There may be changes to FEMA’s disaster grant programs. “So the public assistance grant programs, the ones that make us partially whole after we have a large disaster, the President has hinted that he wants greater ownership at the state and local government level,” Lord said, “and what my gut tells me we’ll most likely see is it will be harder for us to get declared after a disaster. So storms like the ones we’ve seen the last few years, where we didn’t really get hurricane-level impacts, but we had very bad tropical storm type impacts in our community, it is possible that we would not get federal declarations for those types of events.”

That means no federal money for repair or reconstruction of the Flagler Beach pier, whose imminent reconstruction depends on money secured after it was severely damaged by successive hurricanes causing tropical storm conditions on the barrier island since 2016, even though the pier and Flagler County were at no time struck by an actual hurricane. 

It also means no money for dune reconstruction and beach renourishment, even though, since 2016, Flagler County has secured millions of dollars in FEMA dollars to repair its beaches. It may mean no new money for the U.S. Army Corps of Engineers’ beach-renourishment project in Flagler Beach after a severe storm, if there is no declared emergency, even though the beaches might be ravaged. 

It also means that repair loans to individuals and reimbursement for other government infrastructure will no longer be available. 

“It is very much going back the way it was about 10-15 years ago, it was much harder to get declared for a federal disaster declaration,” Lord said. “So it looks like probably the pendulum swinging back that way again. We don’t know that as a fact, but on multiple times the president and the DHS Secretary have hinted that’s where they’re going.” The Department of Homeland Security is Kristi Noem. She said there may be word “as early as summer of this year,” Lord said. “We don’t know. But it’s definitely something emergency management is talking about.”

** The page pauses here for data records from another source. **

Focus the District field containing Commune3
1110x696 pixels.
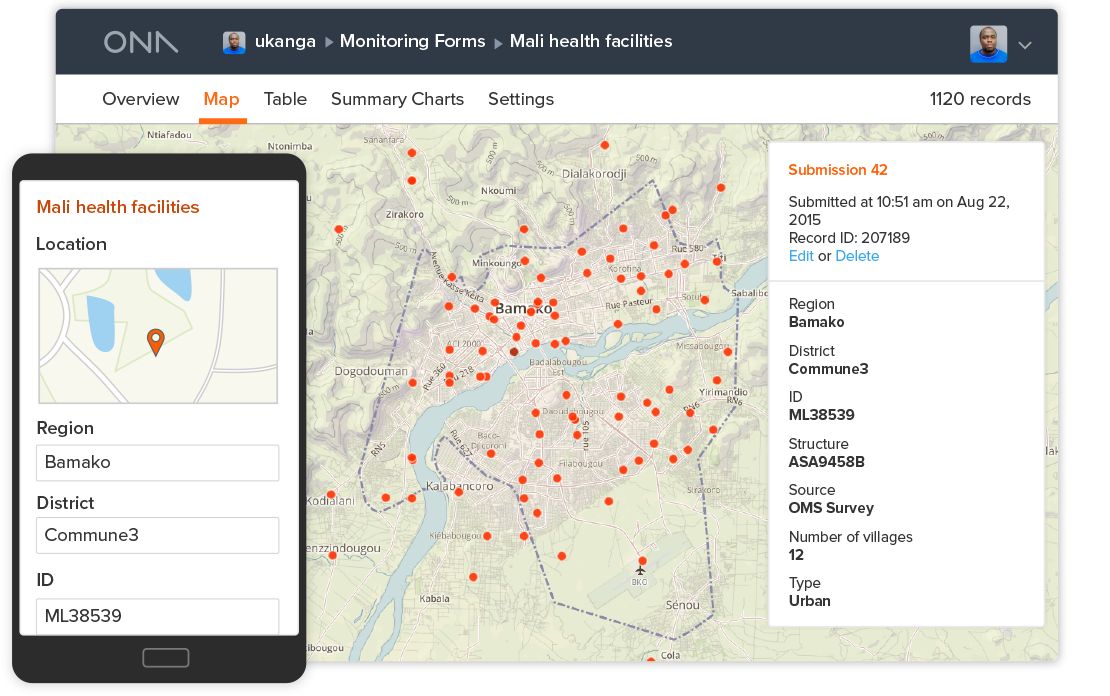pos(158,535)
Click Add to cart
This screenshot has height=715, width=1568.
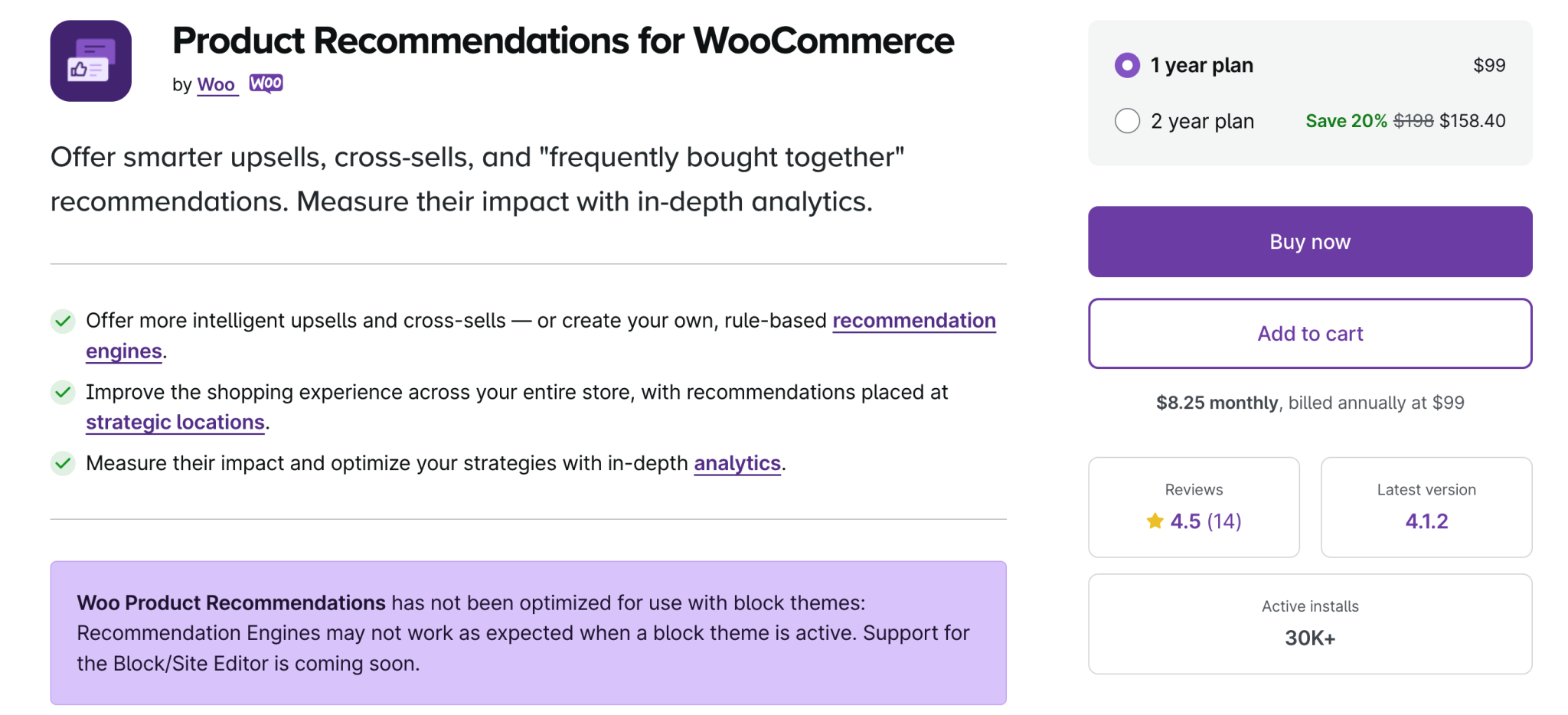click(x=1309, y=334)
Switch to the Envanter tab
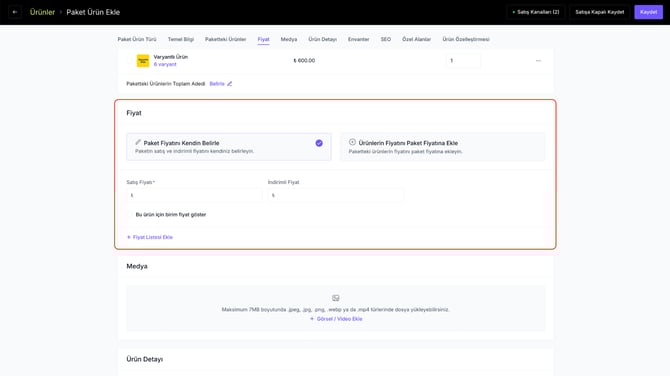Screen dimensions: 670x376 (358, 39)
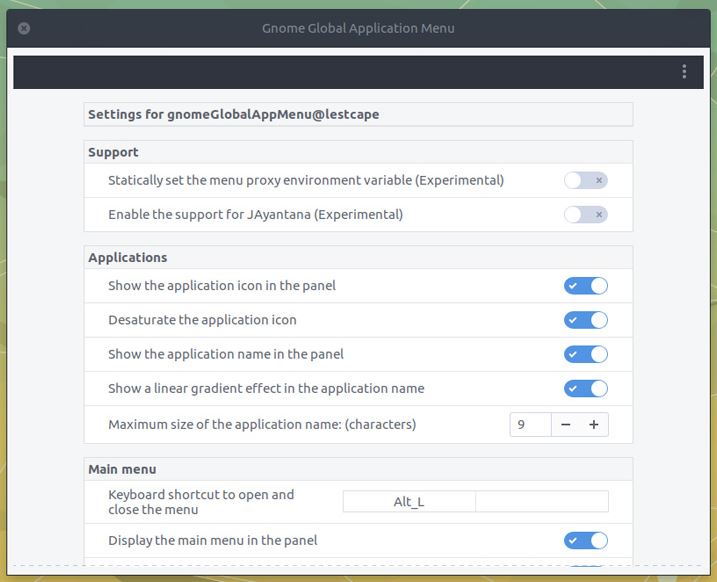This screenshot has height=582, width=717.
Task: Select the Alt_L keyboard shortcut cell
Action: [x=409, y=502]
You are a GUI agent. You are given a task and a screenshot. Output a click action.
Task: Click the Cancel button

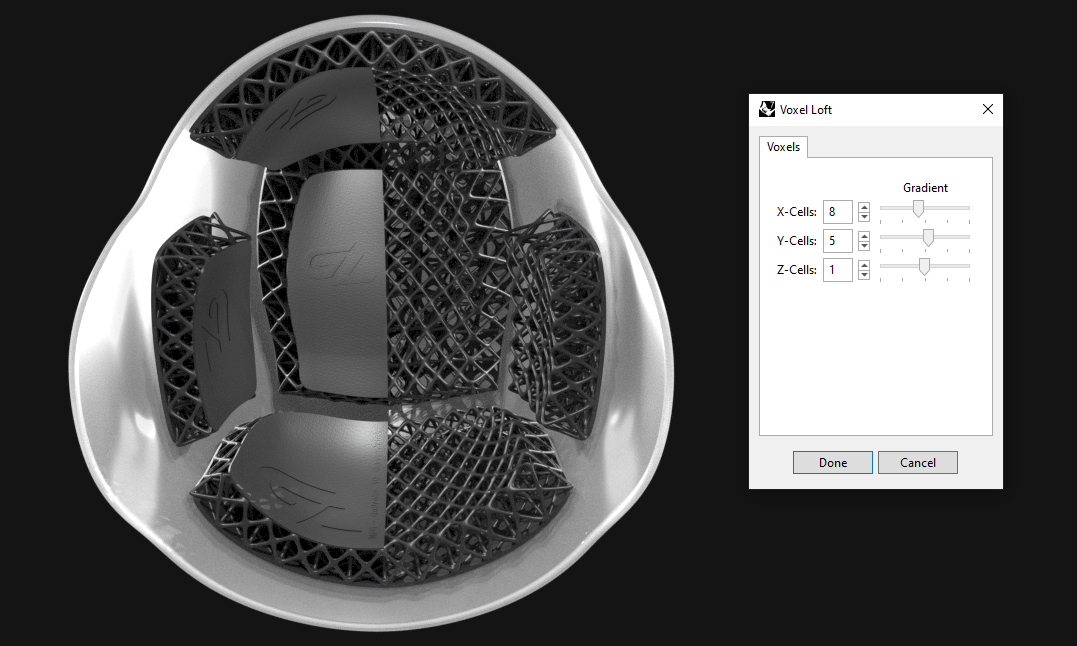click(x=917, y=462)
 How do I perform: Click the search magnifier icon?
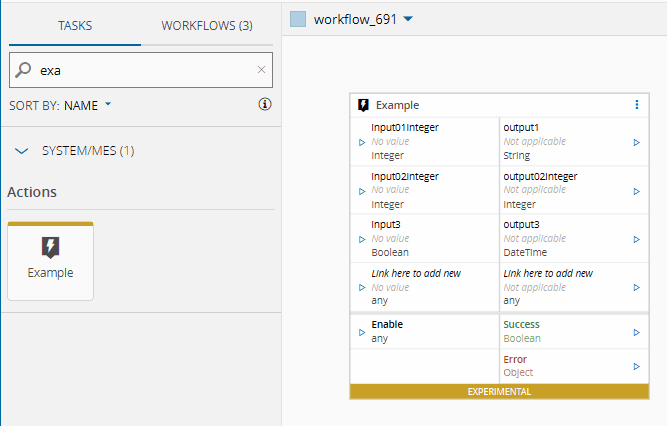23,70
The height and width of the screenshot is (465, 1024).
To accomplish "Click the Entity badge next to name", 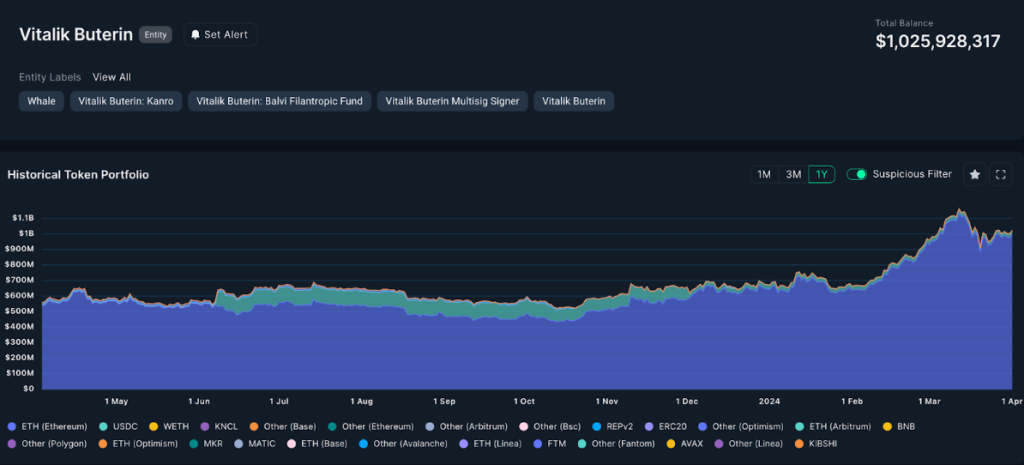I will [155, 35].
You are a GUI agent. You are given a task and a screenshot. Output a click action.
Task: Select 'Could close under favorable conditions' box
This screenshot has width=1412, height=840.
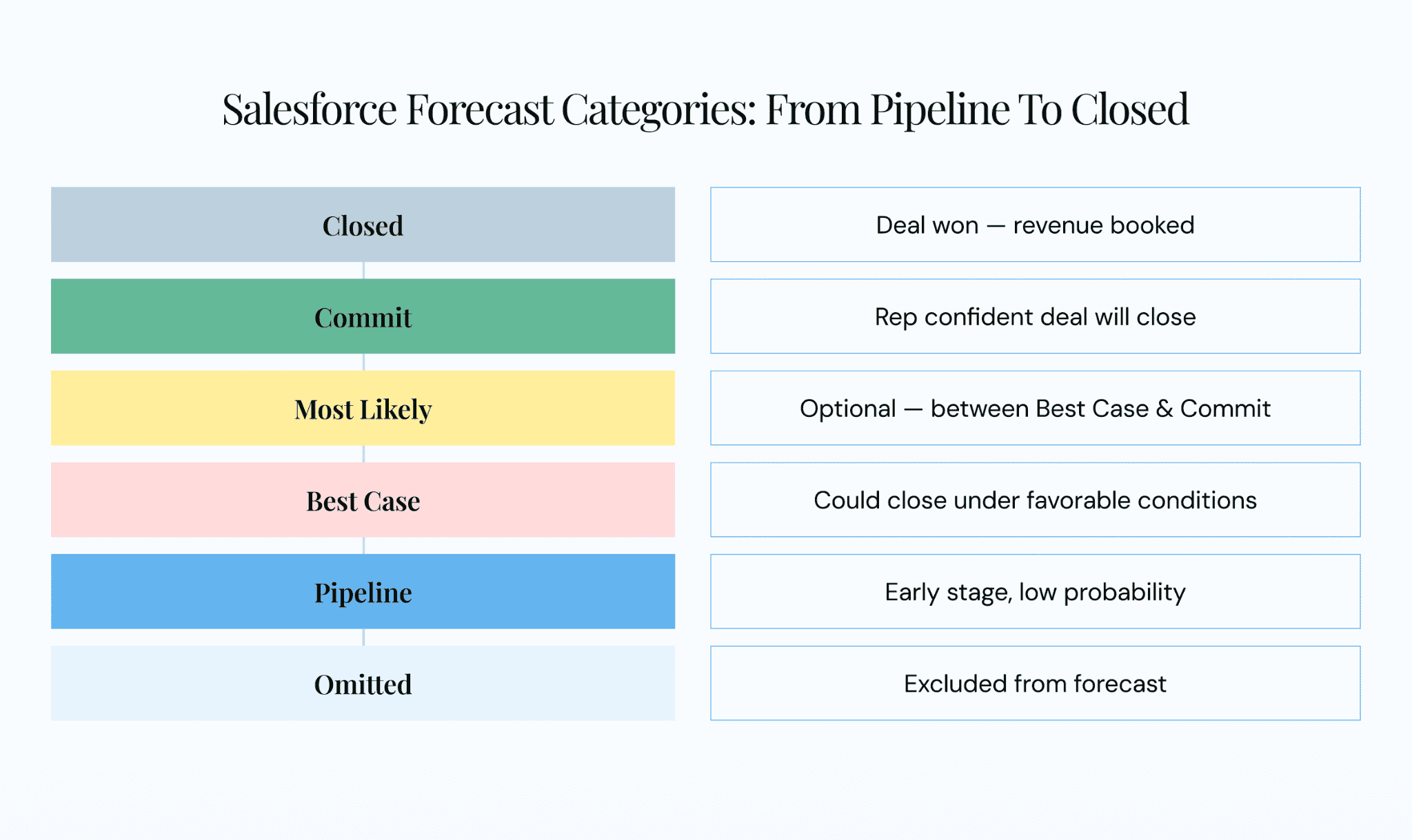[x=1035, y=500]
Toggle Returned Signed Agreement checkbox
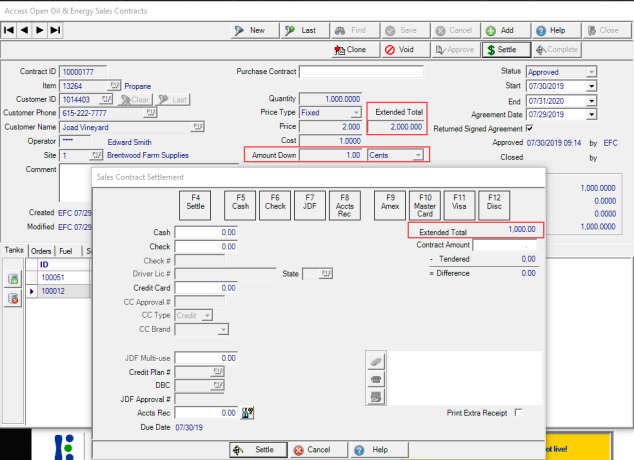Viewport: 634px width, 460px height. click(530, 128)
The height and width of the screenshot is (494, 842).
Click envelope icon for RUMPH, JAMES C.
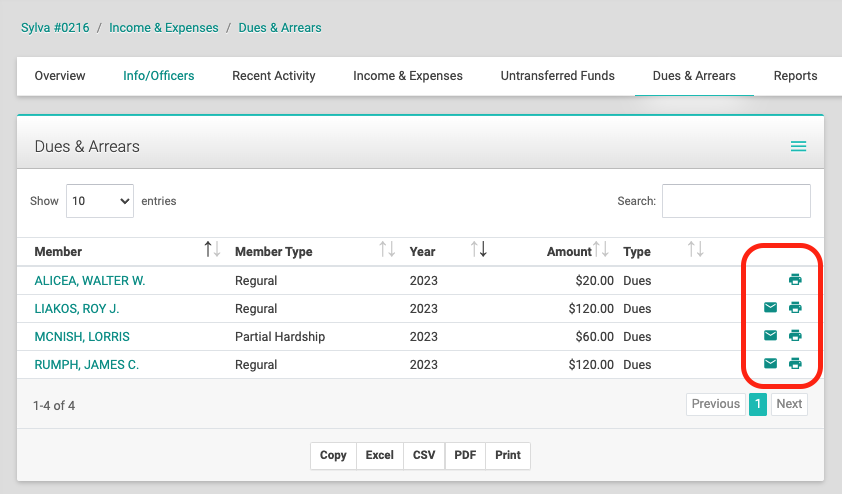click(770, 363)
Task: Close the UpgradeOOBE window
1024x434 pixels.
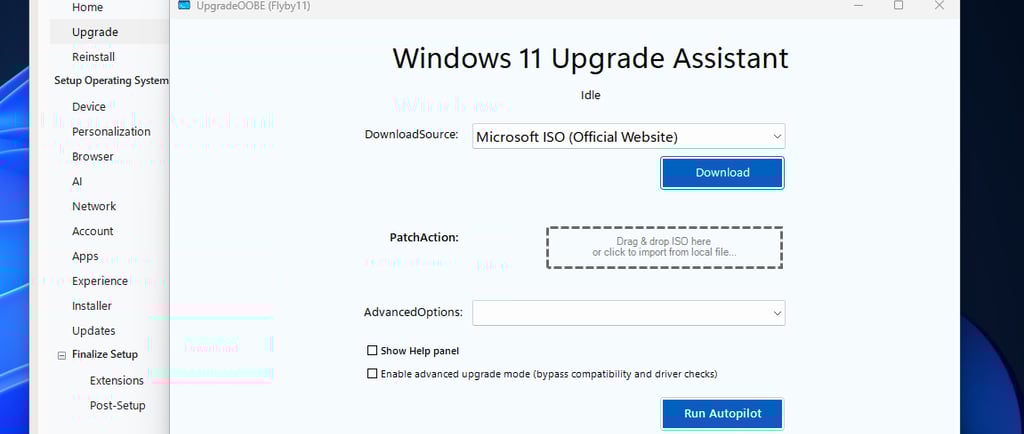Action: pos(938,5)
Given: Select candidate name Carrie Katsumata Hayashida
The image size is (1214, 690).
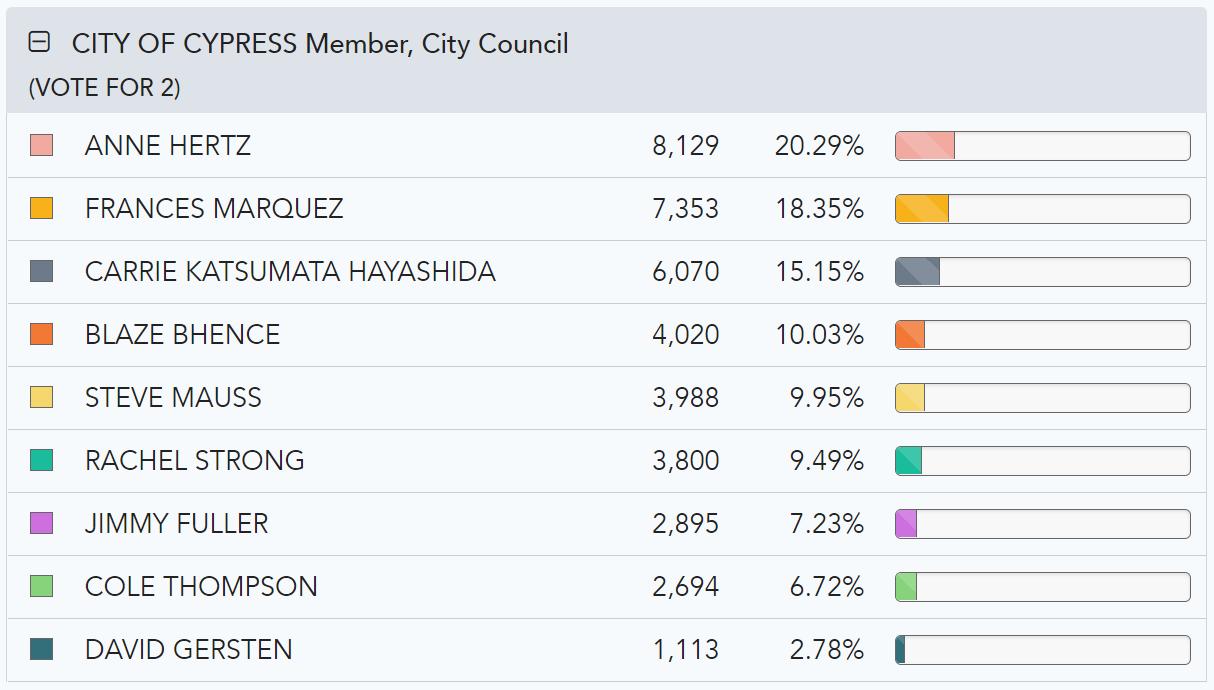Looking at the screenshot, I should (x=290, y=272).
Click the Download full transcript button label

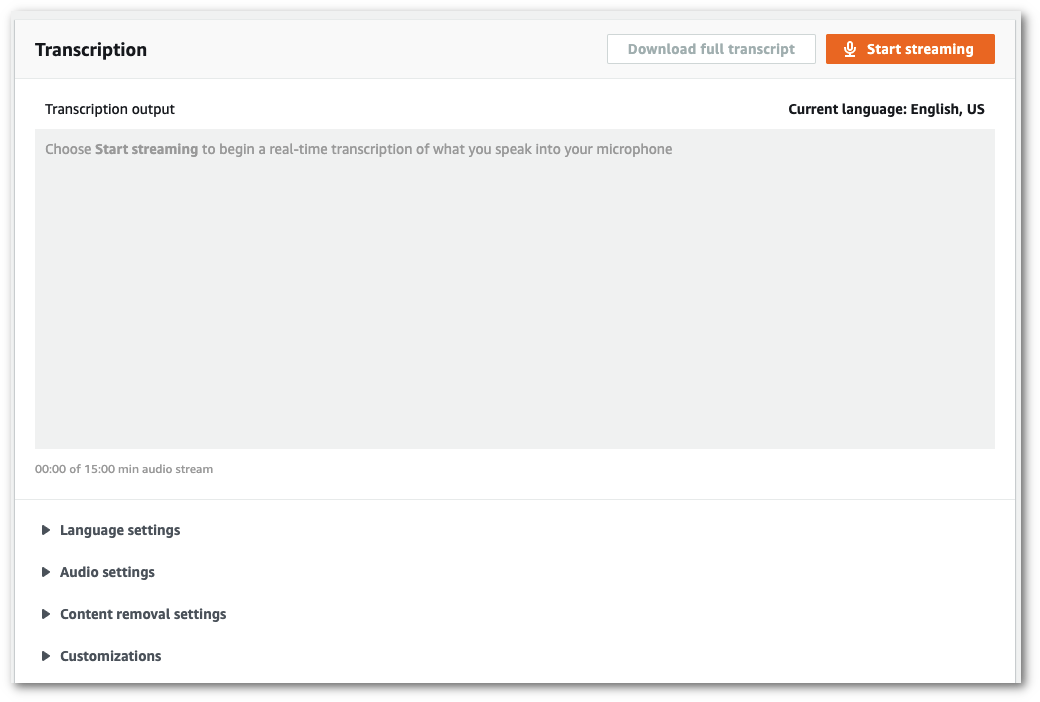(x=711, y=48)
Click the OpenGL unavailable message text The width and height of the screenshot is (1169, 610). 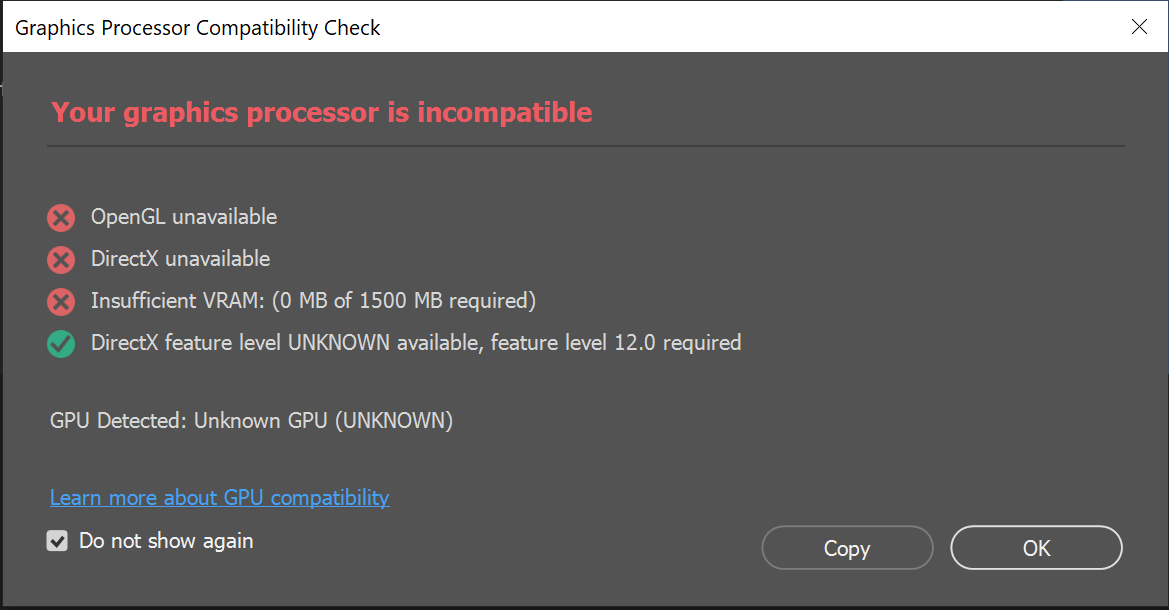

Lord said that underscores “the importance of us maintaining solid reserves to make sure we can cover those expenses.” 

Local reserves, however, would not have been sufficient to cover the costs of the pier or beach reconstruction, nor would they be if the county were to face similar circumstances in the future. The lack of a federal disaster declaration could have consequences as immediate as the opening and running of local shelters during emergencies, since those operations rely in some part on FEMA reimbursements. If local governments have to make up the cost, the burden will give local officials pause–or shift resources from other commitments. 

If there is a silver lining, it is double-edged. “I think we’re going to recommend that FEMA go away,” the president had said four days into his second term, only to walk back those words in the “Achieving Efficiency” executive order of March 19. The order appears to keep FEMA in place, but it eliminates grant programs and shifts responsibilities to state and local governments. 

Then will come the recommendations of the Agency Review Council. Its 13 members include Kevin Guthrie, who had preceded Lord as Flagler County’s emergency management director and has Florida’s emergency management director under Gov. Ron DeSantis. 

The panel is co-chaired by Kristi Noem, the Secretary of Homeland Security who today falsely defined habeas corpus as “a constitutional right that the president has to be able to remove people from this country” (it is an individual’s due process right to challenge detention by government), and Pete Hedseth, the secretary of defense who a few weeks ago telegraphed secret war plans on an unsecure group chat. 

Much of the push against FEMA is based on misinformation, much of it disseminated by the president. For example, the president falsely accused former Vice President and presidential contender Kamala Harris of spending “billions of dollars on housing for illegal migrants,” confusing shelters for migrants for disaster-recovery shelters. Outside of the $42 billion or so it receives, FEMA starting in 2023 has administered about $4 billion in federal grants that go to other agencies, including a $650 million Shelter and Services Program appropriated to the Customs and Border Protection’s budget, and that provides shelter and services for migrants released from Customs’ custody.